He knew very well that she had asked her, that she had got out of Fanny full particulars as to Furnival's family and the probable amount of his income, and that she had come to him as the source of a finer information.
"Fanny wouldn't know," said she.
"Then," said Straker, "ask Mrs. Viveash."
She turned on him a cold and steady gaze that rebuked his utterance. How dare he, it said, how dare he mention Mrs. Viveash in her presence?
She answered quietly: "There will hardly be time, I think. Mrs. Viveash is going to-day."
Straker turned on her now, and his look expressed a sort of alien and repugnant admiration. He wondered how far she had gone, how much she had told, by what intimations she had prevailed with Fanny to get Mrs. Viveash out of the house. Mrs. Viveash, to be sure, had only been invited for the week-end, from the Friday to the Tuesday, but it had been understood that, if her husband prolonged his business in Liverpool, she was to stay till his return. Viveash was still in Liverpool—that had been known at Amberley yesterday—and Mrs. Viveash had not been asked to stay. It had been quite simple. Mrs. Viveash, not having been asked to stay, would be obliged to go.

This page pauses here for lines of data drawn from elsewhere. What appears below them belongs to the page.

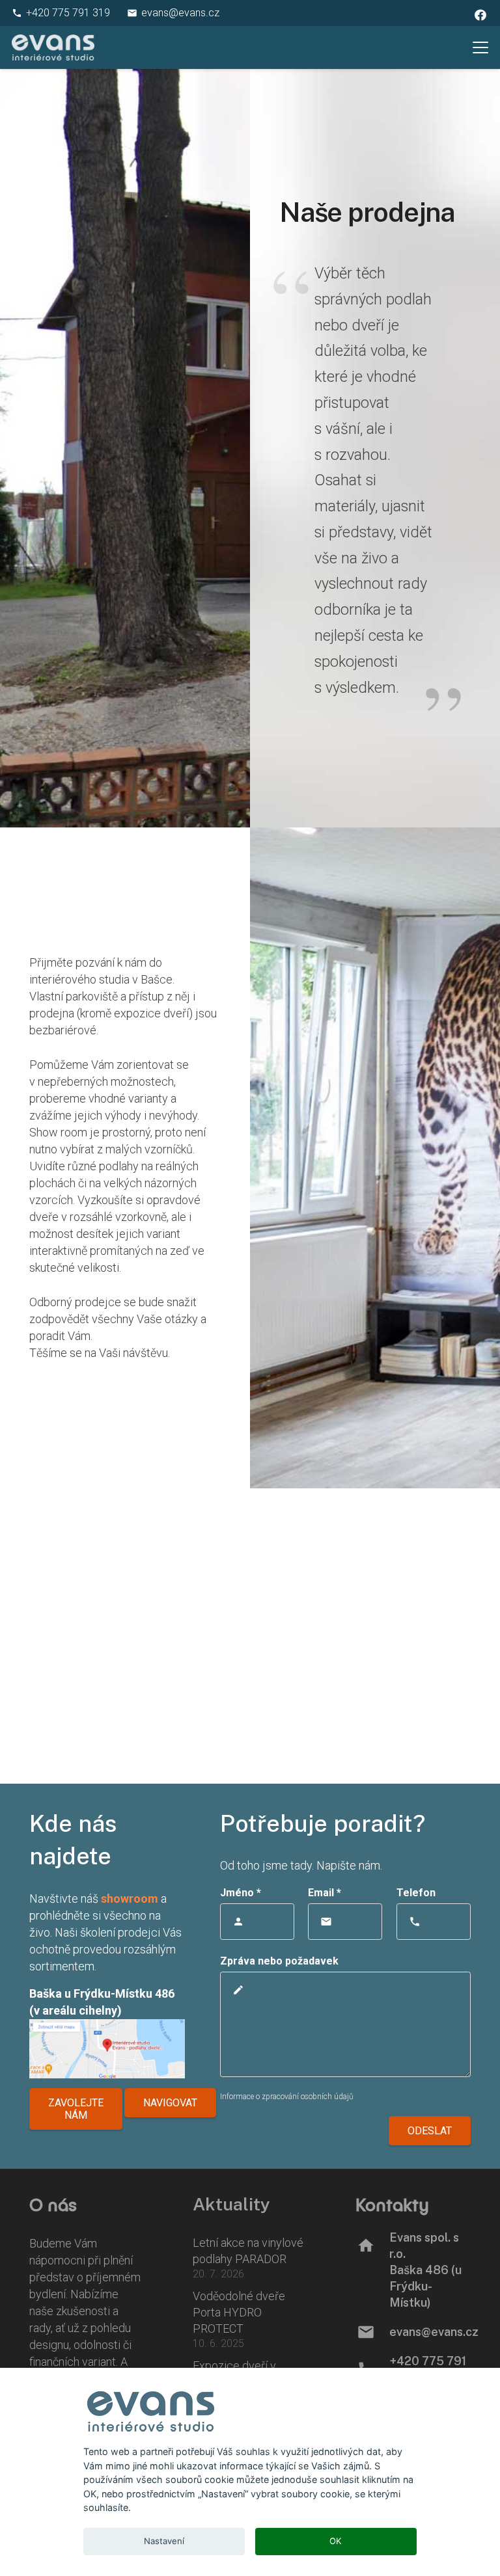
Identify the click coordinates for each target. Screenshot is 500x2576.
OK (335, 2541)
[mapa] (107, 2048)
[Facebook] (480, 15)
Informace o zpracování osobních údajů (287, 2096)
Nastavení (164, 2541)
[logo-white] (53, 47)
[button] (481, 47)
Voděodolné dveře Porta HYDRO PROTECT (239, 2312)
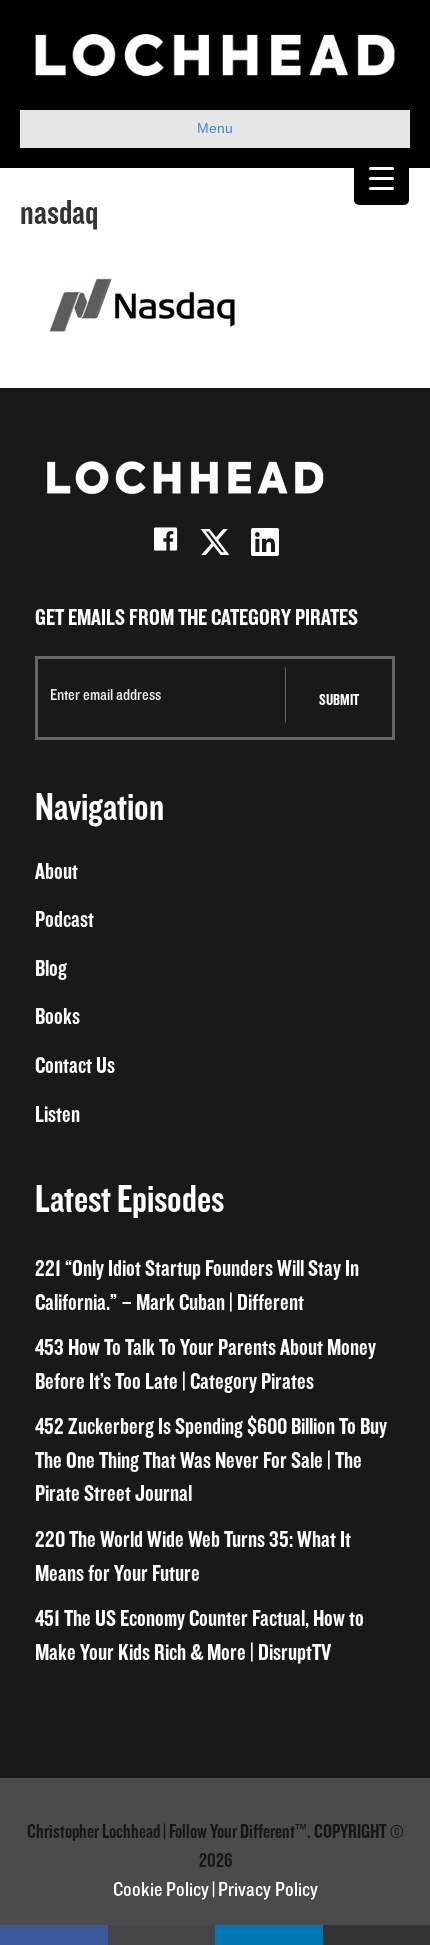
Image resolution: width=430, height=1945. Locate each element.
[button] (165, 542)
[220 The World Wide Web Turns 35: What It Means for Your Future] (215, 1557)
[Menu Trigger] (381, 177)
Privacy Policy (268, 1890)
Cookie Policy (161, 1890)
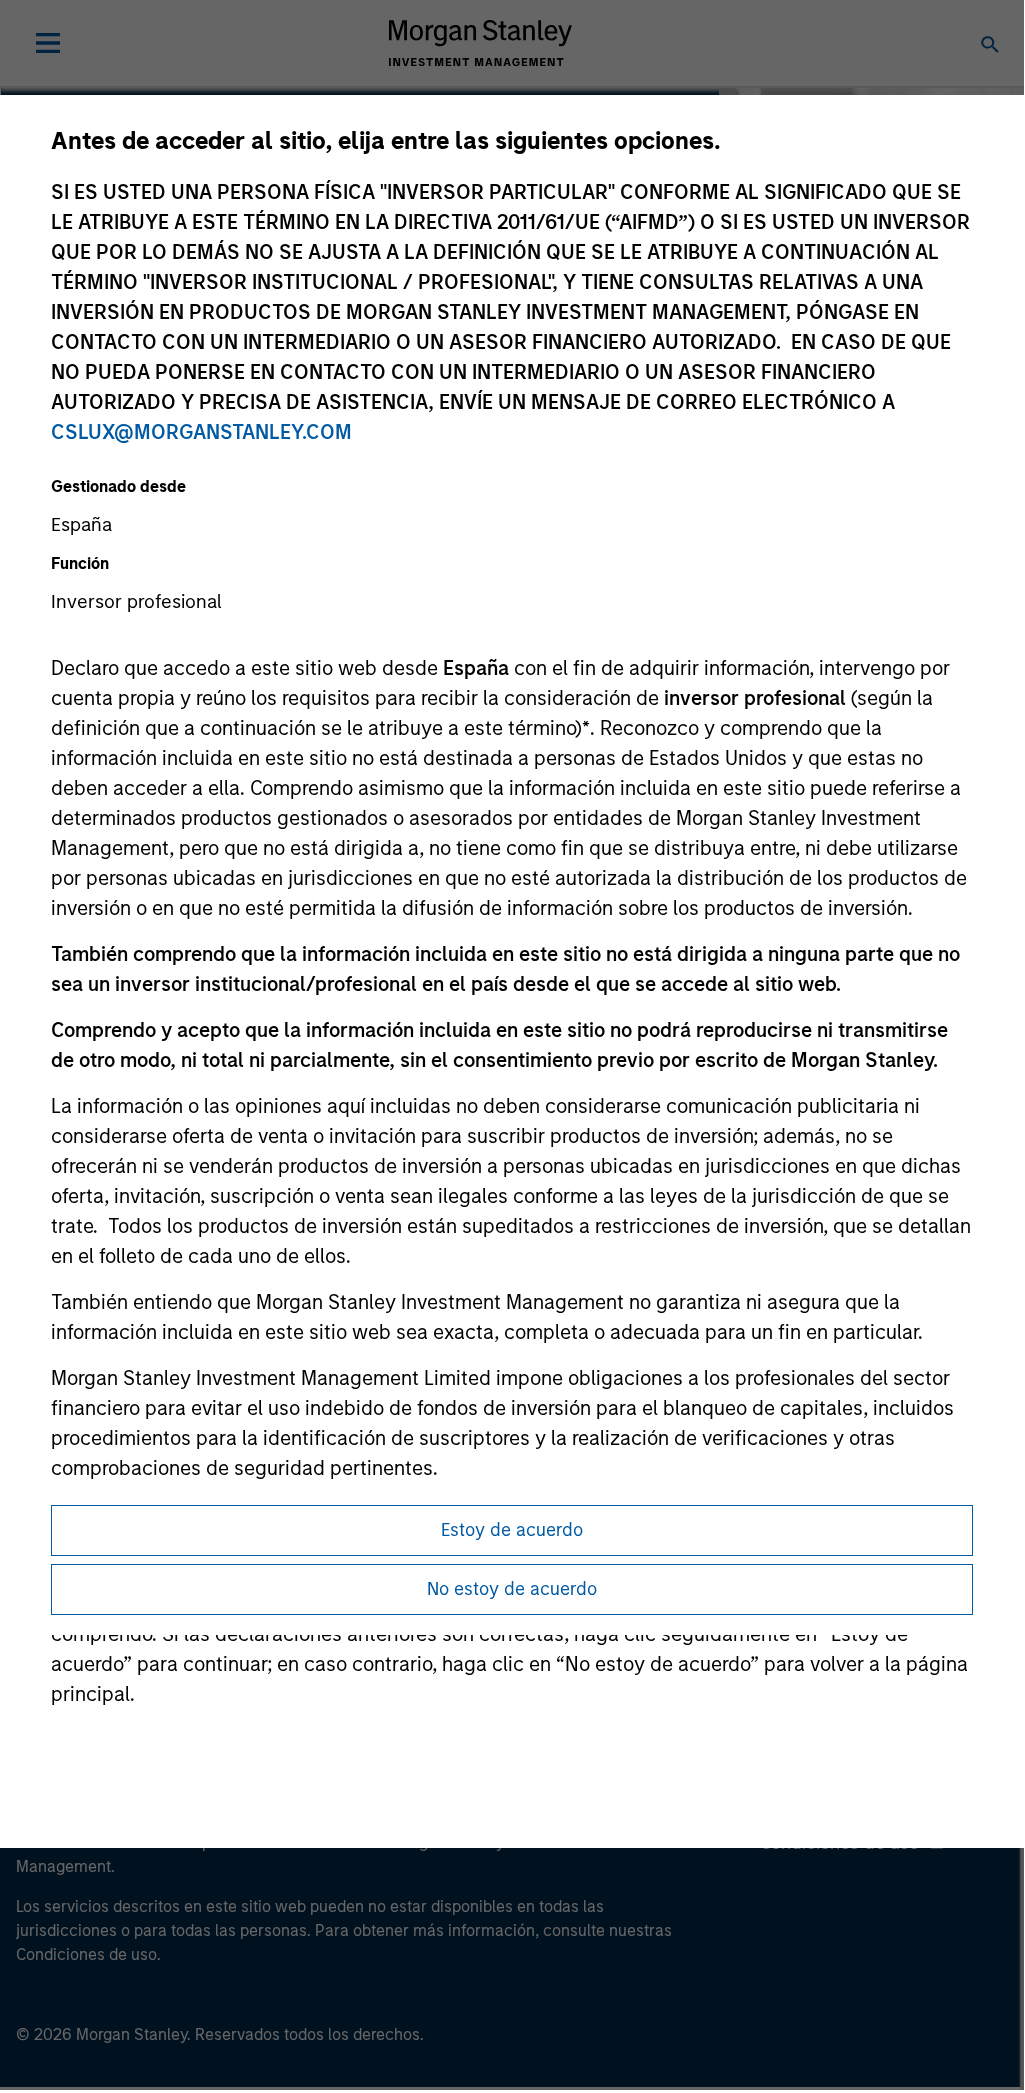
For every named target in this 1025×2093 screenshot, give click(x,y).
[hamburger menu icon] (48, 43)
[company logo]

"And is Furnival going, too?" he asked.
"I believe not," said Philippa.
An hour later Mrs. Viveash joined them in the avenue where he waited for Miss Tarrant, who had proposed that he should walk with her to the village.
In the clear and cruel light of the morning Mrs. Viveash showed him a blanched face and eyes that had seen with miserable lucidity the end of illusion, the end of passion, and now saw other things and were afraid.